Excerpt:
######

BioWorld International Correspondent

LONDON - Genetix Group plc is teaming up with the UK Medical Research Council in a £2.5 million (US$3.9 million), three-year project to develop and validate high-throughput systems to automate the measurement of protein-protein interactions in mammalian cells, which the MRC will then use to help generate a verified human protein-protein interaction map.

Genetix, based in New Milton, provided robots and systems for seven of the eight public laboratories involved in the Human Genome Project. It will now apply the expertise to build instrumentation for the analysis of millions of potential protein-protein interactions in a cell.

Scientific Director Julian Burke told BioWorld International, "We have a very early prototype, which we have validated against some published pathways, so we are confident we can develop an automated system." A first-generation test system will be developed in yeast, where millions of colonies can be grown quickly on a single plate. The company will then develop a second-generation system using mammalian cells to validate those protein interactions in humans.

Measuring the interactions between the proteins produced by the estimated 30,000 or more genes in the genome will generate at least 1 billion data points. Burke said existing techniques are slow and cumbersome, and may produce misleading results. "The published work suggests there are significant false negatives and positives. We believe we can eliminate these because we will take each interacting protein and pair it with every other protein in particular biological pathways.

"Existing manual techniques for measuring protein-protein interactions are not only slow, they may well find that a protein will interact with up to 50 percent of other proteins. The point is they may be able to interact, but they don't in vivo," Burke said.

Genetix is putting £1.25 million of its own money into the project, with the rest of the funding coming from government grants. Genetix will have rights to market the equipment, while the MRC will use the equipment in its protein mapping projects, and the information generated will be available for free.

######

Provided material:
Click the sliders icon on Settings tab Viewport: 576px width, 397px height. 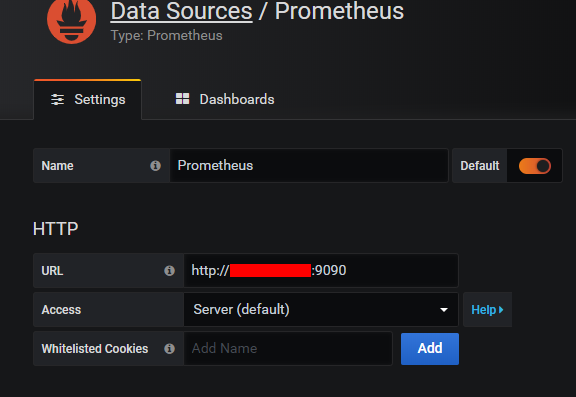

######

What to work on:
**A)** Reproduce the part of the Genetix article between "LONDON - Genetix" and "protein-protein interaction map.", inclusive.
**B)** Write the next part of the Genetix article on protein-protein interaction mapping, picking up after its final sentence.
The listing comes from a different source than the article about the Genetix protein project.

Answers to this exercise:
**A)**
LONDON - Genetix Group plc is teaming up with the UK Medical Research Council in a £2.5 million (US$3.9 million), three-year project to develop and validate high-throughput systems to automate the measurement of protein-protein interactions in mammalian cells, which the MRC will then use to help generate a verified human protein-protein interaction map.

**B)**
Other groups attempting to map the proteome include Myriad Proteomics Inc., of Salt Lake City, a joint venture set up in March 2001 between Myriad Genetics Inc., of Salt Lake City; the computer manufacturer Hitachi Ltd., of Tokyo; and the database software company Oracle Corp., of Redwood Shores, Calif.; and Confirmant Ltd., a joint venture between Oxford GlycoSciences Group plc, of Abingdon, and the telecommunications equipment manufacturer Marconi plc, of London.

In the public sector, the Human Proteome Organization (HUPO) was formed just over a year ago in an attempt to emulate the Human Genome Organization's success in the sequencing of the genome. HUPO is attempting to coordinate publicly funded proteomics initiatives.

Chris Sanderson, project coordinator at the MRC's Human Genome Mapping Project Resource Centre in Cambridge, said the importance of protein-protein interaction maps to medical research is indisputable. "The challenge facing researchers is to make maps that are comprehensive and accurate. This can only be achieved by developing new technologies, which allow us to investigate many different types of protein-protein interactions faster."

Genetix expects to have a system with a throughput of between 100,000 and 250,000 protein-protein interactions per day by next year. In comparison, Peter Meldrum, president and CEO of Myriad Genetics, said at the BIO 2002 conference in Toronto last month that Myriad was identifying 2,400 protein-protein interactions per day and he expected that to rise to 7,000 protein-protein interactions per day within four months.

Burke said there is a shift away from the original aim of proteomics projects of mapping the "global universe" of the proteome. "The focus is now on specific pathways, particularly those involved in disease," he said.